[Bf-blender-cvs] [97ff37bf544] blender-v3.0-release: Cycles: perform CPU film reading in the kernel, to use AVX2 half conversion
Brecht Van Lommel
noreply at git.blender.org
Fri Nov 5 22:05:36 CET 2021
Commit: 97ff37bf54474efbce39653a1387ad55091d4964
Author: Brecht Van Lommel
Date: Fri Nov 5 21:01:23 2021 +0100
Branches: blender-v3.0-release
https://developer.blender.org/rB97ff37bf54474efbce39653a1387ad55091d4964
Cycles: perform CPU film reading in the kernel, to use AVX2 half conversion
Adds a bunch of CPU kernel function to process on row of pixels, and use those
instead of calling unoptimized implementations.
Fixes T92598
===================================================================
M intern/cycles/device/cpu/device_impl.cpp
M intern/cycles/device/cpu/device_impl.h
M intern/cycles/device/cpu/kernel.cpp
M intern/cycles/device/cpu/kernel.h
M intern/cycles/device/device.cpp
M intern/cycles/device/device.h
M intern/cycles/integrator/pass_accessor_cpu.cpp
M intern/cycles/integrator/pass_accessor_cpu.h
M intern/cycles/integrator/path_trace_work_cpu.cpp
M intern/cycles/integrator/shader_eval.cpp
M intern/cycles/kernel/device/cpu/kernel.h
M intern/cycles/kernel/device/cpu/kernel_arch.h
M intern/cycles/kernel/device/cpu/kernel_arch_impl.h
===================================================================
diff --git a/intern/cycles/device/cpu/device_impl.cpp b/intern/cycles/device/cpu/device_impl.cpp
index d494b40f71d..68dec7f0af2 100644
--- a/intern/cycles/device/cpu/device_impl.cpp
+++ b/intern/cycles/device/cpu/device_impl.cpp
@@ -68,7 +68,8 @@ CPUDevice::CPUDevice(const DeviceInfo &info_, Stats &stats_, Profiler &profiler_
{
/* Pick any kernel, all of them are supposed to have same level of microarchitecture
* optimization. */
- VLOG(1) << "Using " << kernels.integrator_init_from_camera.get_uarch_name() << " CPU kernels.";
+ VLOG(1) << "Using " << get_cpu_kernels().integrator_init_from_camera.get_uarch_name()
+ << " CPU kernels.";
if (info.cpu_threads == 0) {
info.cpu_threads = TaskScheduler::num_threads();
@@ -296,11 +297,6 @@ void CPUDevice::build_bvh(BVH *bvh, Progress &progress, bool refit)

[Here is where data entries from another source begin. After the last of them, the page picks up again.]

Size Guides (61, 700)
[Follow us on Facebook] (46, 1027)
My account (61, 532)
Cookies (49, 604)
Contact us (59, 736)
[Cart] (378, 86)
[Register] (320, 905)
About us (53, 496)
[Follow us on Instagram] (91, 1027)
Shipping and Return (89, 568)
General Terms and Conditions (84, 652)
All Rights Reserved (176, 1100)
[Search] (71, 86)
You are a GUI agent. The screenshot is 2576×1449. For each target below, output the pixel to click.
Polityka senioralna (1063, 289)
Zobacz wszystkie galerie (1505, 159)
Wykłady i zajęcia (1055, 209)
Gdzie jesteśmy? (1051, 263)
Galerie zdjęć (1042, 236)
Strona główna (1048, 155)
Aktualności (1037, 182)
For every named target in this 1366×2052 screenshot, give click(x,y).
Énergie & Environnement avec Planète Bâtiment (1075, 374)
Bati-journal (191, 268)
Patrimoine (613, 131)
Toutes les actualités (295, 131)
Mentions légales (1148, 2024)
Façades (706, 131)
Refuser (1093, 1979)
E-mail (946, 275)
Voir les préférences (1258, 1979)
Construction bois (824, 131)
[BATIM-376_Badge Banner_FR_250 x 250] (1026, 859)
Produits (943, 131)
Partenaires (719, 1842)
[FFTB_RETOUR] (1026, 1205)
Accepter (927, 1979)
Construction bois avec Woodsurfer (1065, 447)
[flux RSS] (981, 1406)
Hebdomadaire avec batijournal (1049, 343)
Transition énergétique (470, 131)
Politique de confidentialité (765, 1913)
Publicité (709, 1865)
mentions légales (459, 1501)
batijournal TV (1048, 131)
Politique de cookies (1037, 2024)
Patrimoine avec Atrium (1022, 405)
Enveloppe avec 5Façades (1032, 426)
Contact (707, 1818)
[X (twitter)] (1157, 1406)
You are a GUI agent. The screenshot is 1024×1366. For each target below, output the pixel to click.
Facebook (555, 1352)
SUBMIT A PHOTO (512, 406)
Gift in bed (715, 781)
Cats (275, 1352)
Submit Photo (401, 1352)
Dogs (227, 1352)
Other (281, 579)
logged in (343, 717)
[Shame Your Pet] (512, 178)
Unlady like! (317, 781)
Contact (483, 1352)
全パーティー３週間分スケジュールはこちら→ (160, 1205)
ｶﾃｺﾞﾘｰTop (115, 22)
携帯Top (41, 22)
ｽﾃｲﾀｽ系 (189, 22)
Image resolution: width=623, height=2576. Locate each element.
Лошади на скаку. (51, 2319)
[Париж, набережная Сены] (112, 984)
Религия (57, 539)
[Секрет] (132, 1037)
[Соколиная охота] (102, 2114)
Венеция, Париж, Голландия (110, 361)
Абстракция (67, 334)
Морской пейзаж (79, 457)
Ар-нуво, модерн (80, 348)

Device::build_bvh(bvh, progress, refit);
}
-const CPUKernels *CPUDevice::get_cpu_kernels() const
-{
- return &kernels;
-}
-
void CPUDevice::get_cpu_kernel_thread_globals(
vector<CPUKernelThreadGlobals> &kernel_thread_globals)
{
diff --git a/intern/cycles/device/cpu/device_impl.h b/intern/cycles/device/cpu/device_impl.h
index 553728ccc3b..90d217bb624 100644
--- a/intern/cycles/device/cpu/device_impl.h
+++ b/intern/cycles/device/cpu/device_impl.h
@@ -57,8 +57,6 @@ class CPUDevice : public Device {
RTCDevice embree_device;
#endif
- CPUKernels kernels;
-
CPUDevice(const DeviceInfo &info_, Stats &stats_, Profiler &profiler_);
~CPUDevice();
@@ -90,7 +88,6 @@ class CPUDevice : public Device {
void build_bvh(BVH *bvh, Progress &progress, bool refit) override;
- virtual const CPUKernels *get_cpu_kernels() const override;
virtual void get_cpu_kernel_thread_globals(
vector<CPUKernelThreadGlobals> &kernel_thread_globals) override;
virtual void *get_cpu_osl_memory() override;
diff --git a/intern/cycles/device/cpu/kernel.cpp b/intern/cycles/device/cpu/kernel.cpp
index 3b253c094fd..91c472d41e8 100644
--- a/intern/cycles/device/cpu/kernel.cpp
+++ b/intern/cycles/device/cpu/kernel.cpp
@@ -26,6 +26,9 @@ CCL_NAMESPACE_BEGIN
KERNEL_NAME_EVAL(cpu_avx, name), KERNEL_NAME_EVAL(cpu_avx2, name)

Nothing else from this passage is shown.